**Texte à lire**
--- --- ---

Tout ce qui a été écrit l'a été pour notre édification. La voix se
représente dans l'écriture, les cieux sont soutenus par le Verbe de Dieu.
Donc, toutes les choses créées sont le signe du Verbe de Dieu. Toute voix
corporelle est le signe du Verbe spirituel. La cause de tout verbe
spirituel corruptible est le Verbe incorruptible, la raison. Le Christ
incarne la raison de toutes les raisons, parce que le Verbe s'est fait
chair. Jésus est donc la fin de tout.
Telles sont les vérités qui se révèlent par degrés à
celui qui s'élève au Christ par la foi. Foi dont la divine efficacité ne
s'explique pas, car, si elle est grande, elle unit le croyant à Jésus au
point qu'il est élevé au-dessus de tout ce qui n'est pas en communion avec
Jésus. Le croyant, si sa foi est entière en la vertu de Jésus auquel il
est uni, a plein pouvoir sur la nature et le mouvement, il commande même
aux esprits malins, et opère des miracles non par lui-même, mais en Jésus
même et par lui, comme le montrent les actes des Saints.
Mais il faut que la foi parfaite en Jésus-Christ soit
parfaitement pure, aussi grande que possible, formée par la charité,
autant que faire se peut. Elle ne souffre aucun mélange, car elle est la
foi en la vérité la plus pure et puissante en toutes choses. Nous avons
dit très souvent dans ce qui précède que le maximum coïncide avec le
minimum. Il en va ainsi de la foi, qui ne peut être maxima dans son être
et son pouvoir chez le pèlerin qui ne la comprend pas en même temps, comme
Jésus. Pour le voyageur terrestre qui veut posséder la foi maxima telle
que Jésus l'a possédée en acte, il faut que cette foi s'élève à un tel
degré de rectitude indubitable que, même dans une foi minima, la certitude
soit entière et dépourvue de quelque hésitation que ce soit.
Telle est la toute-puissance de la foi qui est maxima
et minima en sorte qu'elle embrasse tout ce qui peut être cru dans celui
qui est la vérité. Et s'il arrive que la foi de l'un n'atteint pas le
degré de l'autre, parce que l'égalité n'est pas possible absolument, tout
comme une chose visible ne peut être vue également de plusieurs, il faut
cependant que chacun, autant qu'il est en lui, ait la foi maxima en acte.
Alors celui qui, en comparaison des autres obtiendrait de foi à peine gros
comme un grain de moutarde, posséderait une telle puissance que les
montagnes lui obéiraient, s'il leur commandait dans la puissance du Verbe
de Dieu avec lequel, autant qu'il est en lui, son union est maxima grâce à
la foi, à laquelle rien ne peut résister.
Quel n'est pas le pouvoir de l'esprit intelligent qui
demeure dans la vertu du Christ, s'il s'attache à elle par-dessus tout, au
point de ne vivre que par elle et comme en elle, par une union qui
sauvegarde son indépendance personnelle, comme s'il reposait
hypostatiquement sur elle ! Mais comme cela n'est possible que par la
conversion de l'entendement, auquel obéissent les sens, au Christ, grâce à
la foi maxima, il faut que celle-ci soit formée par la charité qui procure
l'union ; car la foi ne peut être maxima sans la charité. Car si tout être
vivant aime à vivre, et tout être intelligent à comprendre, comment
peut-on croire que Jésus soit la vie immortelle et la vérité infinie, si
on ne l'aime au maximum ? C'est par lui en effet que la vie est digne
qu'on l'aime, et si l'on croit fermement que Jésus est la vie éternelle,
on ne peut pas ne pas l'aimer. Car ce n'est pas une foi vivante, mais une
foi morte, une foi qui n'en est pas une, que la foi sans la charité.

--- --- ---

**Les données**
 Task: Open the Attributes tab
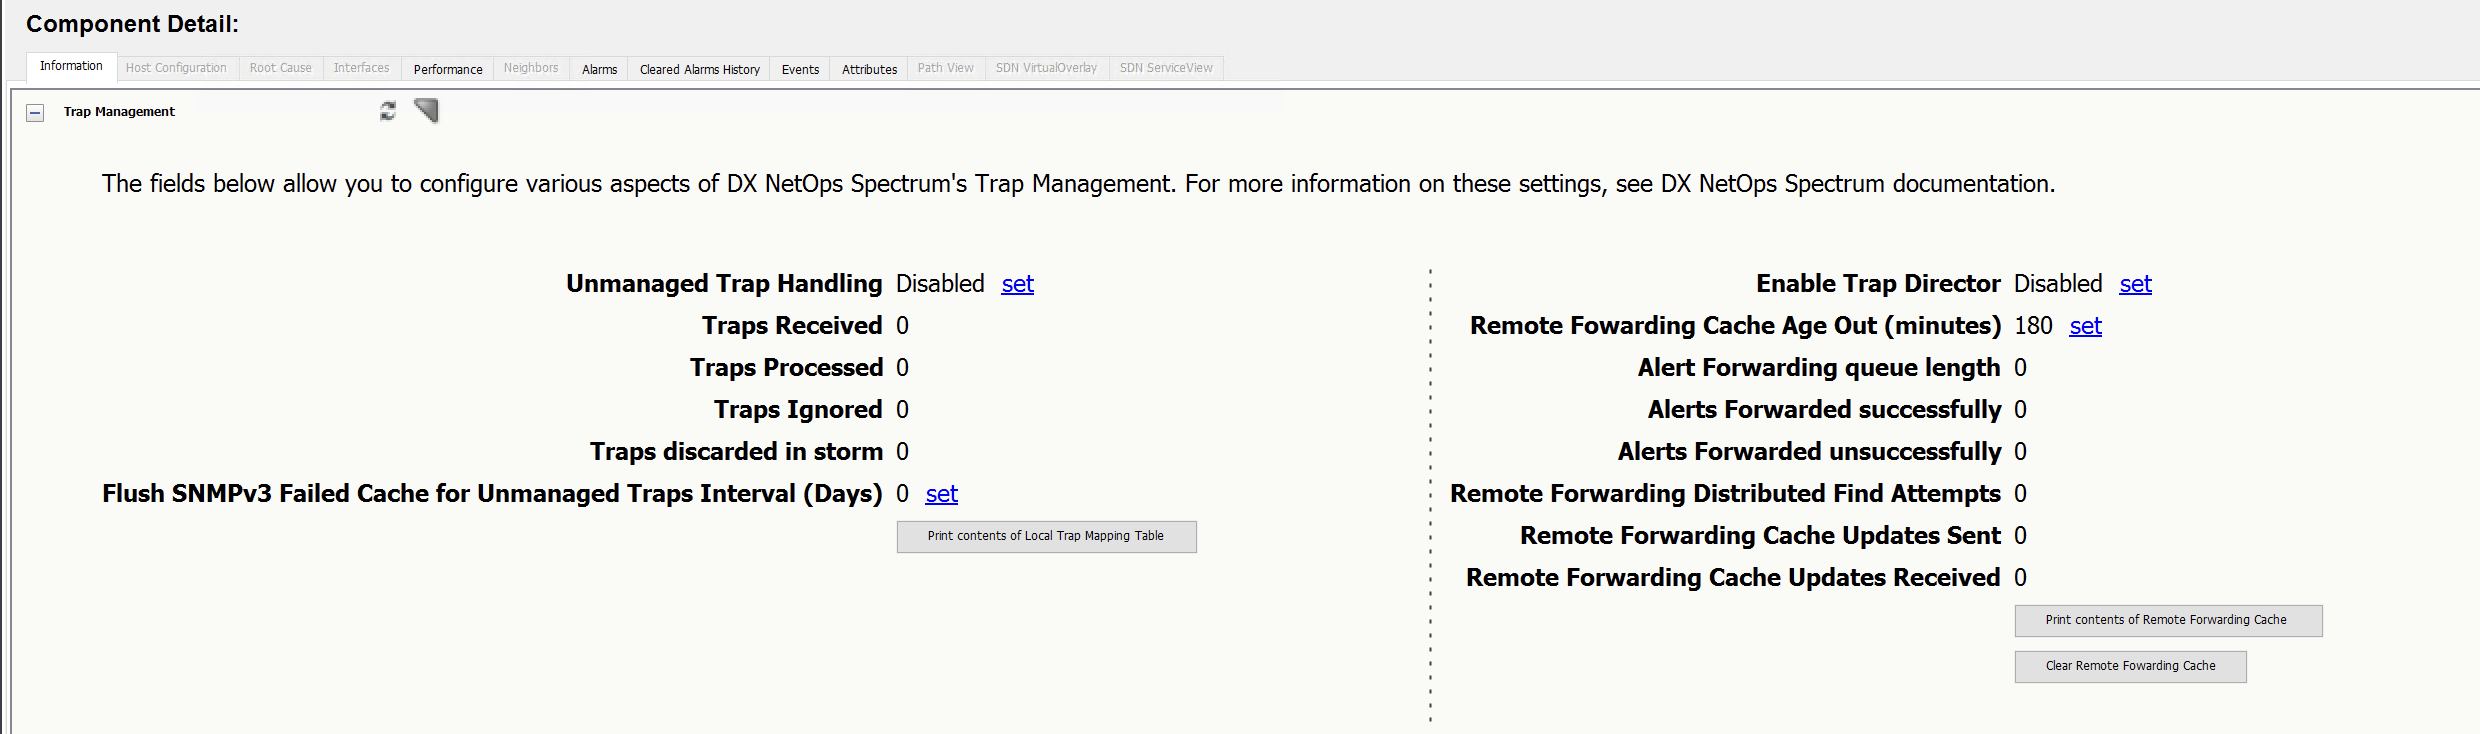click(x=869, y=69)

--- --- ---

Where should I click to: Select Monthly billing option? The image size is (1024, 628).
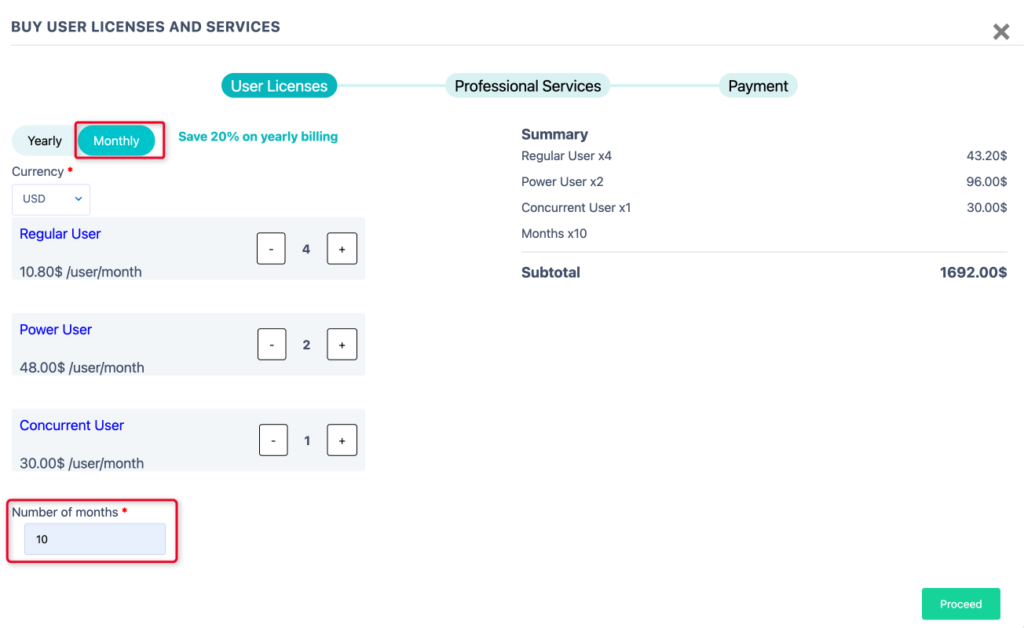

--- --- ---

**Consignes**
• 1. Dans le texte sur la foi, quelles sont toutes les conditions que doit remplir la foi parfaite en Jésus-Christ selon la phrase qui commence par « Mais il faut que la foi parfaite » ?
• 2. Modifiez le passage du texte sur la foi situé entre « Mais il faut » et « que ce soit. », ces mots compris, en remplaçant « pèlerin » par « marcheur ».

**Réponses dans l'ordre**
• 1.
- parfaitement pure
- aussi grande que possible
- formée par la charité, autant que faire se peut

• 2.
Mais il faut que la foi parfaite en Jésus-Christ soit
parfaitement pure, aussi grande que possible, formée par la charité,
autant que faire se peut. Elle ne souffre aucun mélange, car elle est la
foi en la vérité la plus pure et puissante en toutes choses. Nous avons
dit très souvent dans ce qui précède que le maximum coïncide avec le
minimum. Il en va ainsi de la foi, qui ne peut être maxima dans son être
et son pouvoir chez le marcheur qui ne la comprend pas en même temps, comme
Jésus. Pour le voyageur terrestre qui veut posséder la foi maxima telle
que Jésus l'a possédée en acte, il faut que cette foi s'élève à un tel
degré de rectitude indubitable que, même dans une foi minima, la certitude
soit entière et dépourvue de quelque hésitation que ce soit.